PT Asuransi Tokio Marine Indonesia (TMI) menghadirkan fitur Visa Protection sebagai bagian dari produk Tokio Marine Travel Partner (TMTP), yang dirancang untuk memberikan perlindungan tambahan kepada pelanggan dalam menghadapi risiko finansial di tahap awal perencanaan perjalanan internasional. Fitur ini menjadi respons terhadap meningkatnya potensi penolakan visa, yang sering kali menjadi hambatan besar bagi para pelancong.
Djoko Mulyono, Head of Product Development PT Asuransi Tokio Marine Indonesia, menjelaskan bahwa pengajuan visa sering kali menjadi titik krusial dalam perencanaan perjalanan. Banyak calon pelancong sudah mempersiapkan tiket dan akomodasi sebelum mendapatkan keputusan visa. Dengan adanya Visa Protection, TMI berupaya memberikan rasa aman dan ketenangan bagi nasabah.
“Melalui Visa Protection, kami ingin membantu nasabah merasa lebih tenang karena ada perlindungan tambahan yang dirancang untuk menjawab kebutuhan tersebut,” ujar Djoko dalam keterangan resmi.
Secara umum, Visa Protection menawarkan manfaat berupa penggantian biaya pengurusan visa yang ditolak serta komponen biaya perjalanan lain seperti tiket dan akomodasi, selama memenuhi ketentuan, pengecualian, dan persyaratan dalam polis. Skema ini bertujuan untuk mengurangi potensi kerugian akibat risiko administratif yang berada di luar kendali konsumen.
TMI juga menilai peran travel agent tetap strategis dalam mendistribusikan produk asuransi perjalanan sekaligus meningkatkan literasi risiko perjalanan kepada konsumen. Dalam forum Travel Agent Kick Off yang dihadiri lebih dari 50 mitra agen perjalanan, perusahaan menegaskan pentingnya kolaborasi untuk memastikan pemilihan perlindungan sesuai kebutuhan nasabah sejak tahap perencanaan.

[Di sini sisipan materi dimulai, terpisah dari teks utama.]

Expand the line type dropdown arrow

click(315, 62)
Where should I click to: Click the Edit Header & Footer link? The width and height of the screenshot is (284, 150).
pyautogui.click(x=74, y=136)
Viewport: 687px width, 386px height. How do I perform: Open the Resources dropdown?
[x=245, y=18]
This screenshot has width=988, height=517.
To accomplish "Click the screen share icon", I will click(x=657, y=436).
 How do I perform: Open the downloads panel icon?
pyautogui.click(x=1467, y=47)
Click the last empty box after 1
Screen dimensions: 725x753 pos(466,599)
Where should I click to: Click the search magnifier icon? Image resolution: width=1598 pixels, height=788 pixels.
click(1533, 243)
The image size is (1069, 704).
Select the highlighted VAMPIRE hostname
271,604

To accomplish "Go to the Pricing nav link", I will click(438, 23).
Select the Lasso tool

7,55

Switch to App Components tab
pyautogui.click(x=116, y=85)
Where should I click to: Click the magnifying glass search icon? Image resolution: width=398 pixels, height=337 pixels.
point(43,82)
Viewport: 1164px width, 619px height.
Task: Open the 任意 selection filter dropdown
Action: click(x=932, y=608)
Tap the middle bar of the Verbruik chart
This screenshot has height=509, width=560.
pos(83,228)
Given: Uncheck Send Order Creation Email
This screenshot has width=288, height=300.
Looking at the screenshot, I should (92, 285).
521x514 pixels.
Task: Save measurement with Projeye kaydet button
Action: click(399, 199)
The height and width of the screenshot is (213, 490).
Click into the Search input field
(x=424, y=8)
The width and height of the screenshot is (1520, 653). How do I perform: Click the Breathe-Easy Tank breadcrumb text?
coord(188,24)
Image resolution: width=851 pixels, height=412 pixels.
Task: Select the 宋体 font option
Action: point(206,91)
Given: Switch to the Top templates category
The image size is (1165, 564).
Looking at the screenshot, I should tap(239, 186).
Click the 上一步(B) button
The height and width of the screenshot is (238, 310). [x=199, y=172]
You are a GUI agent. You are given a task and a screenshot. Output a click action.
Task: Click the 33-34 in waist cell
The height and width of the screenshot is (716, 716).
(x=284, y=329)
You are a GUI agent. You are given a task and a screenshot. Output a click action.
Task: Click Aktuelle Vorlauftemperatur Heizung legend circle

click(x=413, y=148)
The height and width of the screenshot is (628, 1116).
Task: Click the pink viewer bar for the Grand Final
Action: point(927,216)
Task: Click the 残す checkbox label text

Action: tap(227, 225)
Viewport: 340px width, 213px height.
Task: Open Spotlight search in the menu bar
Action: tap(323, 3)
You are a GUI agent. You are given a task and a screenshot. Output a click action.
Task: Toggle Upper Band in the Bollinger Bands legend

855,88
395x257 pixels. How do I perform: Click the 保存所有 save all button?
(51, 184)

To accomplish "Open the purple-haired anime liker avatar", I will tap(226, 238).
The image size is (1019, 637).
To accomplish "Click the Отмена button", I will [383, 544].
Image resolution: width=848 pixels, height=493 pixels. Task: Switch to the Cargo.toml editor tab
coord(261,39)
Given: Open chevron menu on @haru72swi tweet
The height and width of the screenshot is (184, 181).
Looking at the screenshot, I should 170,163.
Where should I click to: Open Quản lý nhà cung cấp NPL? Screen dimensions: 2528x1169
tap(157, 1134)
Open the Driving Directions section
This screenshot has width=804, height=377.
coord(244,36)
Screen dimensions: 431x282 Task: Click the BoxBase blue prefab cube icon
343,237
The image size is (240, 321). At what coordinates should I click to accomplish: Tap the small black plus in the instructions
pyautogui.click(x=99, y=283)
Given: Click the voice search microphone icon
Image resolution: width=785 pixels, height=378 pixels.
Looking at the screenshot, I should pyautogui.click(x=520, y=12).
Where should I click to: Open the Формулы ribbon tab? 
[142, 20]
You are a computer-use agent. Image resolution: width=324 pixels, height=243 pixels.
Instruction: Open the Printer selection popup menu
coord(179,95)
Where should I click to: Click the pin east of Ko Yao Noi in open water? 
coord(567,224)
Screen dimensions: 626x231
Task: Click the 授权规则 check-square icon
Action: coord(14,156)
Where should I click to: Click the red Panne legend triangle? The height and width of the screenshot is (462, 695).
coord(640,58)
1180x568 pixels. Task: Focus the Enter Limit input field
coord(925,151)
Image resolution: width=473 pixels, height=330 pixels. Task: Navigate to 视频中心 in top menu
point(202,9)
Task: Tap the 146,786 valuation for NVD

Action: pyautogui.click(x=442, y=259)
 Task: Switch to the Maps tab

“Kami ingin perjalanan nasabah dimulai dengan rasa aman, bukan dengan kekhawatiran. Karena itu, kami terus memperkuat dukungan untuk mitra travel agent, baik dari sisi kemudahan proses, penguatan layanan, maupun materi edukasi yang lebih mudah dipahami,” tambah Djoko.
Ke depan, TMI berencana memperkuat layanan asuransi perjalanan melalui beberapa langkah strategis. Pertama, pengembangan kapabilitas digital untuk meningkatkan efisiensi dan aksesibilitas. Kedua, penyederhanaan alur operasional agar proses klaim dan pelayanan lebih cepat dan mudah. Ketiga, program kolaborasi dengan mitra distribusi untuk memperluas cakupan layanan dan meningkatkan kesadaran akan perlindungan asuransi perjalanan.
Langkah-langkah ini sejalan dengan tren perjalanan internasional yang semakin membutuhkan perlindungan sejak fase pra-keberangkatan. Dengan demikian, TMI tidak hanya memberikan perlindungan finansial, tetapi juga memastikan bahwa setiap perjalanan dilakukan dengan rasa aman dan nyaman.